As much as I love to blog and tweet, I’ve been trying to step back, to read and smell the roses. That means renewing my acquaintance with and my love of the short story. I do enjoy novels, of course, but, as a writer, my first love was the short story. In all the forty plus years I’ve been writing, the very first novel I ever wrote was in 2007. It remains unpublished and in serious need of revision.
I feel a stronger affinity with the short story. I’m attracted to the economy of language in the short story. You have to say so much with so little. I was reminded of this recently when I was perusing an issue of the New Yorker (October 7, 2013) and came across a story by Paul Theroux, “I’m the Meat, You’re the Knife.” (Note about the link: You’ll need to be a subscriber to read the story online.)
It was the third sentence that drew me in: “Sometimes bad news takes the form of a greeting.” I already knew that Murray Cutler was sick and that this was somehow meaningful to the narrator. So I read on and, since this is a short story, through to the end. Along the way, I found myself underlining sentences. In pink ink no less. I haven’t underlined in a magazine or a book in years. I used to do it all the time, especially when I was a student. But when I started to recycle my books by trying to sell them, well, no one wants to buy a used book that’s pockmarked with marginal notes, yellow highlighter and exclamation marks. But it was fun to underline the sentences that made me pause and wonder. And really fun to do it with pink ink.
Here’s what I found to be pink ink-worthy:
“But a death is not something you mention in passing to someone you run into. And it was better to keep these two dramas separate. Individually, they were tragedies; lumped together, they were merely news.”
“He had been a practical man, who believed in the economy of the plain truth, who thought that fiction was folly and only jackasses and liars made up stories.”
“The nature and purpose of a ritual is to meet expectations; it is the unexpected that is upsetting.”

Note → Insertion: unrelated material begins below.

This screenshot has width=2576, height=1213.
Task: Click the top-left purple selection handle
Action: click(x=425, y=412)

“He possessed a victim by caressing him openly, looking like a dear friend and benefactor, and that was the paradox, because the victim was too fearful to make a scene.”
“Murray Cutler had never looked more like meat.”

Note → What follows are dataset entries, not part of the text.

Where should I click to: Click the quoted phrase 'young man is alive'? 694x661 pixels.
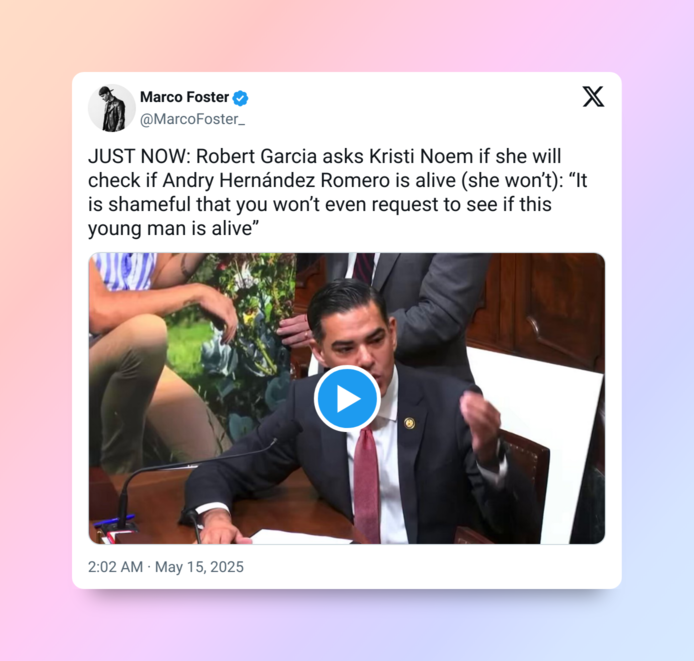click(x=170, y=228)
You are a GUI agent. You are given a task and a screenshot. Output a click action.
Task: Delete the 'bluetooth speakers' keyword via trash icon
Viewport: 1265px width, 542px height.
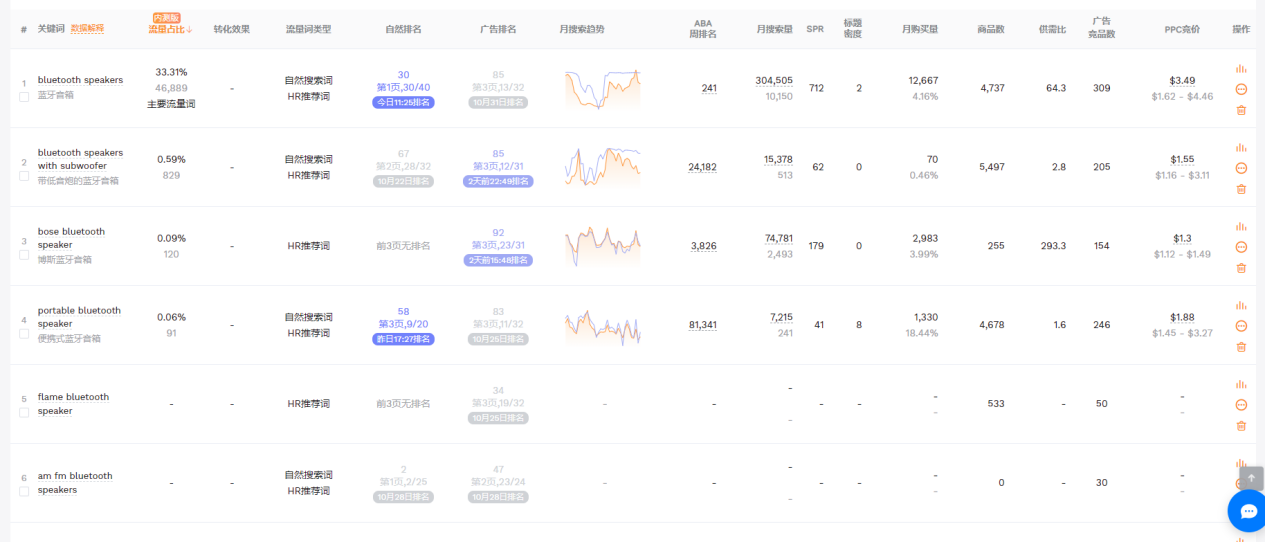pyautogui.click(x=1241, y=110)

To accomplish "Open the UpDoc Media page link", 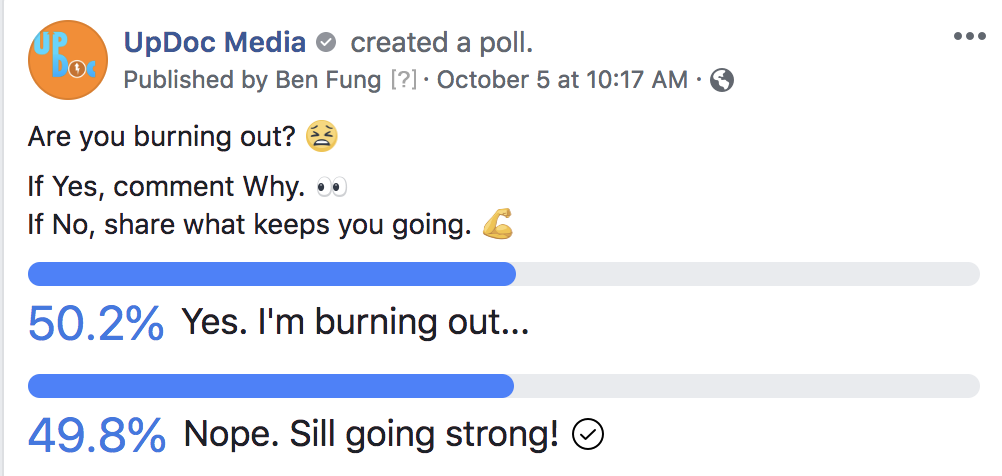I will [x=214, y=43].
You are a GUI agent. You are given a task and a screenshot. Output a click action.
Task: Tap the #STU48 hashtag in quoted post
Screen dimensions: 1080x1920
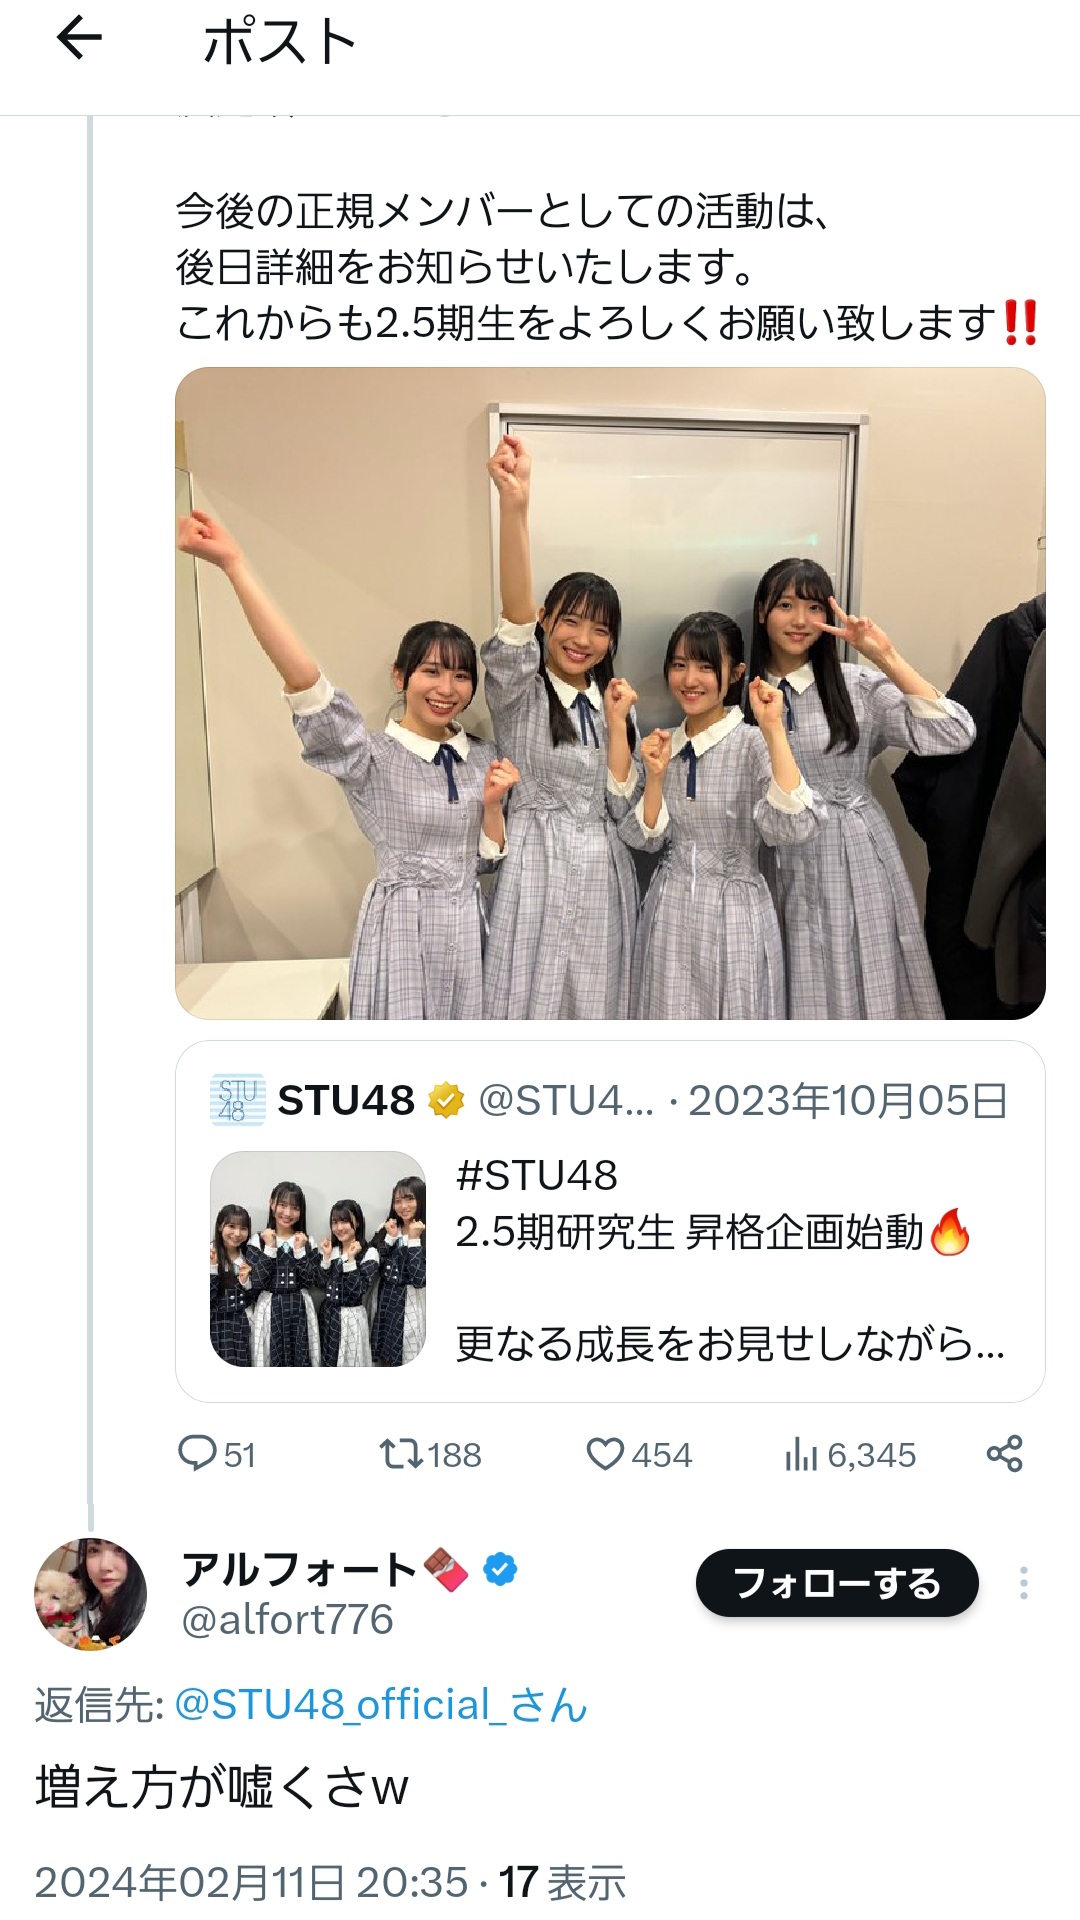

In this story, Theroux write of a whole life, a novel’s worth of a life.
In an interview with Deborah Treisman, Theroux said, “The impulse to write comes, I think, from a desire—perhaps a need—to give imaginative life to experience, to share it with the reader, not to cover up the truth but to deliver it obliquely.” The truth in this story is delivered obliquely, but it is there and it is chilling.